Aquelas palavras soaram surpreendentemente quentinhas.
“... talvez,” Mine sorriu levemente.
“Meus jovens, vai chover logo,” a senhora se aproximou dos dois, apontando para o céu lá fora, onde nuvens escuras começaram a substituir o céu azul e o sol brilhante em questão de segundos. “Deixe-me arrumar o livro para você, querido,” ela sorriu para Mine.
“Obrigado,” ele devolveu o sorriso.
Addai parecia pensativo por alguns segundos enquanto sua gata o escalava novamente. “Se você quiser um livro e não conseguir comprar, me avise,” ele disse e Mine fitou-o.
“Sério?” Mine perguntou, um pouco confuso e um pouco feliz.
“Hm hm,” Addai assentiu, acomodando a gata dentro de seu casaco.
“Quem diria... você sendo gentil,” Mine riu baixinho e antes que Addai pudesse responder, um trovão assustou a ambos.

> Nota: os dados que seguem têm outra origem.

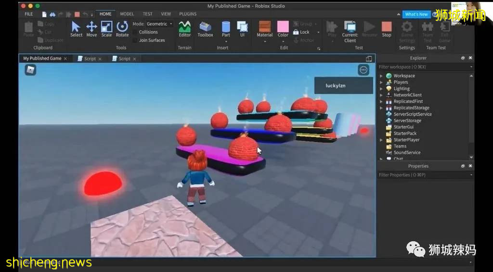The image size is (493, 272).
Task: Enable the Collisions checkbox
Action: pos(135,32)
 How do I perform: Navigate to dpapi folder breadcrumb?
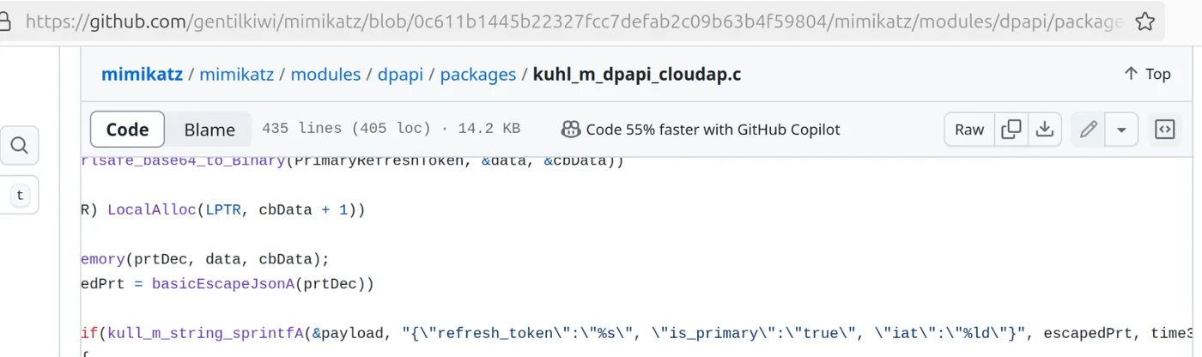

Respingos começaram a molhar a porta de vidro e na rua as pessoas corriam para se abrigarem debaixo de alguma coisa ou dentro de alguma loja. Mine fitou a gata bem acomodada em Addai e viu que Addai não parecia ter um guarda-chuvas em mãos.
“Eu trouxe meu guarda-chuvas, se precisar... a gente pode só cobrir Umbra pra ela não se molhar. Eu não me importo de me molhar.”
“Está tudo bem, ela fica dentro do meu casaco mesmo,” Addai riu e Umbra miou em resposta, já bem escondidinha e apenas com a cabeça para fora, observando o mundo exterior.
Addai tirou um guarda-chuva de sua mochila e abriu-o, com as bochechas levemente coradas por causa da estampa de lírios. Bom, era o único guarda-chuva que ele achou então... melhor do que nada.
“Ah! Estamos combinando!” Mine sorriu, tirando da sua mochila um guarda-chuva verde com detalhes de sapinhos.
“Oh,” Addai vocalizou, fitando-o.
“Não precisa se envergonhar, né?” Mine sorriu e Umbra miou, como se estivesse concordando.
Addai sorriu daquele mesmo jeito que fizera mais cedo e ajudou Mine a colocar o livro em sua mochila. “Mas vamos esperar um pouco, senão elas vão virar tulipas,” ele riu preocupado ao ver a intensidade do vento lá fora.
“Claro, meu pobre sapinho não aguenta tudo isso,” Mine riu.